Every line of the following records that includes "section" should be copied.

• Saved entries:
----

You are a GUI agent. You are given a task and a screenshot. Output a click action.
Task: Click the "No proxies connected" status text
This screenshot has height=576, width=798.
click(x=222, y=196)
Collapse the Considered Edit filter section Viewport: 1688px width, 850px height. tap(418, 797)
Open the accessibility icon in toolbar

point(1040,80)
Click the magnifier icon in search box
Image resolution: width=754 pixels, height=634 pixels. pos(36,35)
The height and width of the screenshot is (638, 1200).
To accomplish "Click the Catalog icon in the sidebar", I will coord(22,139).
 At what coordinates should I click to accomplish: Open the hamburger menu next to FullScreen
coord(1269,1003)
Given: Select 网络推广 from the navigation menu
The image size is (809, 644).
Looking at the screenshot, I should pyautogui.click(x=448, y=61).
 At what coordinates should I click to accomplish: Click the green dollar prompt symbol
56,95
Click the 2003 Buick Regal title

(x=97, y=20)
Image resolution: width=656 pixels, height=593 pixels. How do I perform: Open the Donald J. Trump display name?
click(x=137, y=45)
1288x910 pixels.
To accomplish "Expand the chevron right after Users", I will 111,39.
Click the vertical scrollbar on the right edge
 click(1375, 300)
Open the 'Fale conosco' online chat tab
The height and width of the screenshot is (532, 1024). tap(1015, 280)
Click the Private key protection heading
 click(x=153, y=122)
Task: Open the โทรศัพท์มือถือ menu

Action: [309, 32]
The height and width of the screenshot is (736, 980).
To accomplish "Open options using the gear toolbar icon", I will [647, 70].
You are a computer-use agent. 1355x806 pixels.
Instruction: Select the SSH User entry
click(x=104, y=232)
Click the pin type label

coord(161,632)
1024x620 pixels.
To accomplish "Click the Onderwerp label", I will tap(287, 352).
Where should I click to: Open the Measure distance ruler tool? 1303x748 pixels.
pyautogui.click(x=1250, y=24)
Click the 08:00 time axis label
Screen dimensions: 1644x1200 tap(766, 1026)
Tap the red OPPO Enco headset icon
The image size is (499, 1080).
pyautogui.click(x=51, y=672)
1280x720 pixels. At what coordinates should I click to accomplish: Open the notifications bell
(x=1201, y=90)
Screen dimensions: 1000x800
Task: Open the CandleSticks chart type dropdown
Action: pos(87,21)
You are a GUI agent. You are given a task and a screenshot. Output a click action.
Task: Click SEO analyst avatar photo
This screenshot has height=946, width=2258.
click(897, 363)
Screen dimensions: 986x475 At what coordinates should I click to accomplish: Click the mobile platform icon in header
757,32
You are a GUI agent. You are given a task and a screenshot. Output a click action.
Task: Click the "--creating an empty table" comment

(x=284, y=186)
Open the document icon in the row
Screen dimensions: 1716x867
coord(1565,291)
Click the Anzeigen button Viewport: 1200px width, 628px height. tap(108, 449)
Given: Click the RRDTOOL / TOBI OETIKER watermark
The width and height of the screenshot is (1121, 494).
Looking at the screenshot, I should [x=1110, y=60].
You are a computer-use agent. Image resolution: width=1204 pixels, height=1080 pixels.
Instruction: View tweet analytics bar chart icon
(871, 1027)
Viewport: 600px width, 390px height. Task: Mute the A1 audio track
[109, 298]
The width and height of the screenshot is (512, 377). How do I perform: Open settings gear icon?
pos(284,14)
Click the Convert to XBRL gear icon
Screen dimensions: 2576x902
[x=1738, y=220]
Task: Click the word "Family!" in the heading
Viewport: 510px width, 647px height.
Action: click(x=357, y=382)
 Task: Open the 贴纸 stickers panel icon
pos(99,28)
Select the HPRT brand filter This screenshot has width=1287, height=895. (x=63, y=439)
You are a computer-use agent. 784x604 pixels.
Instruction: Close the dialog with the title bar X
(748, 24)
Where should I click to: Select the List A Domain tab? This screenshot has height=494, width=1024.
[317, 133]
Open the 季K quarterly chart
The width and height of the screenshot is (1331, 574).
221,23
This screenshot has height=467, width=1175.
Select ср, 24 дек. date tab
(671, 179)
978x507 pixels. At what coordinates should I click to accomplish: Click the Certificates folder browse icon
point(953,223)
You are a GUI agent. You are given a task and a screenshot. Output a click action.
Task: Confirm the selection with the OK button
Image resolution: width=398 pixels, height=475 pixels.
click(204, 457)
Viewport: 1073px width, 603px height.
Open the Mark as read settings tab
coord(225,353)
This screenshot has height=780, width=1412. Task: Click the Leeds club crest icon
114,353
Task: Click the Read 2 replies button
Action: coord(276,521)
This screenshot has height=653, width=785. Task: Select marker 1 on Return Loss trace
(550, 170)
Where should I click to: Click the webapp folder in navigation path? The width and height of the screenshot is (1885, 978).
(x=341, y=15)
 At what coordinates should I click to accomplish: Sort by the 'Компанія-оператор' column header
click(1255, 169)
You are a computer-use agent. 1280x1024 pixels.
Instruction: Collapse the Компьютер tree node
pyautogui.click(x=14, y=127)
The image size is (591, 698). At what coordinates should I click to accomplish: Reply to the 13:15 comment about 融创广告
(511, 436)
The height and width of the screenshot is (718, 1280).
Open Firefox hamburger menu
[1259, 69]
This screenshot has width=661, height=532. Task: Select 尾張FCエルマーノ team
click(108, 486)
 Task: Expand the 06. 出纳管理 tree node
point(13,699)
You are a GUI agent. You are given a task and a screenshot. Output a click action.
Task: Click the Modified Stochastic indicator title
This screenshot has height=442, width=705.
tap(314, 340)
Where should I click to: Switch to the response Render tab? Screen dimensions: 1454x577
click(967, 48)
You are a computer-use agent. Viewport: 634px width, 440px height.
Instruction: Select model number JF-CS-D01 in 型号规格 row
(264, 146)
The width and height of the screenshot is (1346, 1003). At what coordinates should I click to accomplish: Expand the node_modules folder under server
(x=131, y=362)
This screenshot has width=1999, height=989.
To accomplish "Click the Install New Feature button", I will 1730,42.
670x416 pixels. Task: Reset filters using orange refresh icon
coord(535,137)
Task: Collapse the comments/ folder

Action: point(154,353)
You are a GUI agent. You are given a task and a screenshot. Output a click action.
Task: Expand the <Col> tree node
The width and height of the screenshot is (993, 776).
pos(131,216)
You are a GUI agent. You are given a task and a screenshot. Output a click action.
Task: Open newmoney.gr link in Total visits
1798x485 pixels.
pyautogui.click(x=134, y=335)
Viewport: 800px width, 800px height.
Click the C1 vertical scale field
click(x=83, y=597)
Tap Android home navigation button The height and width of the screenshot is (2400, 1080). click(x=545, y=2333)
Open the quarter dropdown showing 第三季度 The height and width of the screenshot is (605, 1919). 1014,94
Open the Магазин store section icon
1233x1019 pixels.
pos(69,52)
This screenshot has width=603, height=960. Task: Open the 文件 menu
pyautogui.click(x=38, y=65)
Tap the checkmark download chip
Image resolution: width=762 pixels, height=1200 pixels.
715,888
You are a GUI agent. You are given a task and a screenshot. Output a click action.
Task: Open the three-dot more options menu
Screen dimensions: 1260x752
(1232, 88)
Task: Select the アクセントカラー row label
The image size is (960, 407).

----

• Task output:
Collapse the Considered Edit filter section Viewport: 1688px width, 850px height. tap(418, 797)
Open the Магазин store section icon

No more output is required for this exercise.